Designing for the Future - Managing the Impact of Moore's Law
With Moore’s Law, the industry assumes that when you go from one geometry to the next finer node, you will have performance gains. All this is automatic. Chip designers have tried to leverage improvements in process technology to get performance improvements for many years now. Let’s examine whether or not this assumption is still valid.
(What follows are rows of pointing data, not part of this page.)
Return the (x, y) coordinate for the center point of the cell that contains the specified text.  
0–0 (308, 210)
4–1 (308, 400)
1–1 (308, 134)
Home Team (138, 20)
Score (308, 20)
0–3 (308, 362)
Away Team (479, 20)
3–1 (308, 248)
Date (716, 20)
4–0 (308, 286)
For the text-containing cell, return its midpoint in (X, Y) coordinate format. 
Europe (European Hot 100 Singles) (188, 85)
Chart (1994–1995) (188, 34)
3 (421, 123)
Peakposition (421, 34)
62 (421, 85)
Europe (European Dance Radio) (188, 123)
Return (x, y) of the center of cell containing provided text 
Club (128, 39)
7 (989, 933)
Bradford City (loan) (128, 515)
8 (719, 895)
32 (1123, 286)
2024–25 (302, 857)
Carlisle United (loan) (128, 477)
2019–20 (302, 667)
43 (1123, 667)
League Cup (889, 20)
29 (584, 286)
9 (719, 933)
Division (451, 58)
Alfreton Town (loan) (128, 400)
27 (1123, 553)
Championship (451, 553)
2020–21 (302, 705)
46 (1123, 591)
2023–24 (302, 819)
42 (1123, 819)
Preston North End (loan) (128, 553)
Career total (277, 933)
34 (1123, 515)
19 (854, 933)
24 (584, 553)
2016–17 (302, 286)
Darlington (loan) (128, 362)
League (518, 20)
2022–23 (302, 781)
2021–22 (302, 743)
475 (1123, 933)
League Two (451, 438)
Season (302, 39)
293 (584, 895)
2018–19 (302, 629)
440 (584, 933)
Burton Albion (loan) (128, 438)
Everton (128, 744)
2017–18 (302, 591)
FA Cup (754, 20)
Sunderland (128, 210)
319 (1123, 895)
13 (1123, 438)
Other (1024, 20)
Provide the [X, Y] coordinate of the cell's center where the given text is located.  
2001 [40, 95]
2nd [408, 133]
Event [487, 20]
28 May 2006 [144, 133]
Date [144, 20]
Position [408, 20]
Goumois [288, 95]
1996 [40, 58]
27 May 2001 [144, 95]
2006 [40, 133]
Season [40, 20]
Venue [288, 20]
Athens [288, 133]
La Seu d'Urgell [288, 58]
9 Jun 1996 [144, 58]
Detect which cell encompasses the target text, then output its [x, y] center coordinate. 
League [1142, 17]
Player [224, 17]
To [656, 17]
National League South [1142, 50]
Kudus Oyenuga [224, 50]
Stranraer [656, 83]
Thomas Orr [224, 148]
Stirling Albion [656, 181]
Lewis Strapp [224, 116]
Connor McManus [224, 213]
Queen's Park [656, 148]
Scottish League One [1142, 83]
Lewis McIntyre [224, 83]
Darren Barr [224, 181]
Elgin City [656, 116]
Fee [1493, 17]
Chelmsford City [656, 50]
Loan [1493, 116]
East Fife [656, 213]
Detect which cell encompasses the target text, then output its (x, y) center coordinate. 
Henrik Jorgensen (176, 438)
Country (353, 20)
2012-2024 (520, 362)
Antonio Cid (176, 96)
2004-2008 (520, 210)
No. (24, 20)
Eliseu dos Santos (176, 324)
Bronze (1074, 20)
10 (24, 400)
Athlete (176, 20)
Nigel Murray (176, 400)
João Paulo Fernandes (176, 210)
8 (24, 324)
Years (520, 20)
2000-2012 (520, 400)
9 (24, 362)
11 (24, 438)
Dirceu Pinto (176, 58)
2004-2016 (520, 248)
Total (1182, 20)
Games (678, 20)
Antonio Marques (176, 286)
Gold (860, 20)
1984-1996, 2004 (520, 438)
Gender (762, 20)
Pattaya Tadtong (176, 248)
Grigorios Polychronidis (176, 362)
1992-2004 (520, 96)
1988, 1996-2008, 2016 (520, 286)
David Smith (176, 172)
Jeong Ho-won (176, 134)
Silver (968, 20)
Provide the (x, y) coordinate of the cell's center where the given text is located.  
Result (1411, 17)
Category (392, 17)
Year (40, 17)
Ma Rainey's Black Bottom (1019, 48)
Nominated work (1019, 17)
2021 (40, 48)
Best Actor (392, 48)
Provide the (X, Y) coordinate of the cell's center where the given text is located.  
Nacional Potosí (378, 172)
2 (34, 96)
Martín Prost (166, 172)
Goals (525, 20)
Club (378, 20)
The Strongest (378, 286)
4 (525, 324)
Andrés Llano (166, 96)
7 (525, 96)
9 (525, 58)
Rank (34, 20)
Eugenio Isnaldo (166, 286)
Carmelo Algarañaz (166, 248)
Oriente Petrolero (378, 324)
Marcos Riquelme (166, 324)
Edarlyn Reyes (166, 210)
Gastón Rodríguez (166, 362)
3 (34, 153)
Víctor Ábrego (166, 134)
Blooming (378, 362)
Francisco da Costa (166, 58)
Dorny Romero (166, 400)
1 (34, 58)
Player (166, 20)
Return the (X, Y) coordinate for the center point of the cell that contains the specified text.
When we were at more mature technologies, such as 90nm to 65nm, there may have been some observable and immediate benefits. But as you go down to 28nm and below, SoC performance is dictated more by interconnects (metal system) than transistor performance. You probably noticed that mainstream CPUs for PCs/laptops have hovered between 2GHz and 3GHz because Moore’s law scaling can no longer give you “performance gains” in terms of clock speed. Something else has to be done to get more performance than relying on process migration to the next finer node. This is when CPU designs went from single core to dual core to quad core. Also, running devices at a high clock rate can also get you into trouble with heat (thermal issues) and high packaging and cooling costs. Unless you are designing for servers in the datacenter, low power is the most important spec. Even for chips used in modern-day datacenters, they are not performance at all costs. After all, one of the major costs of running a datacenter is electricity (power). This is why you see mega-scale datacenters located near hydroelectric power plants, where the price of electricity is lower.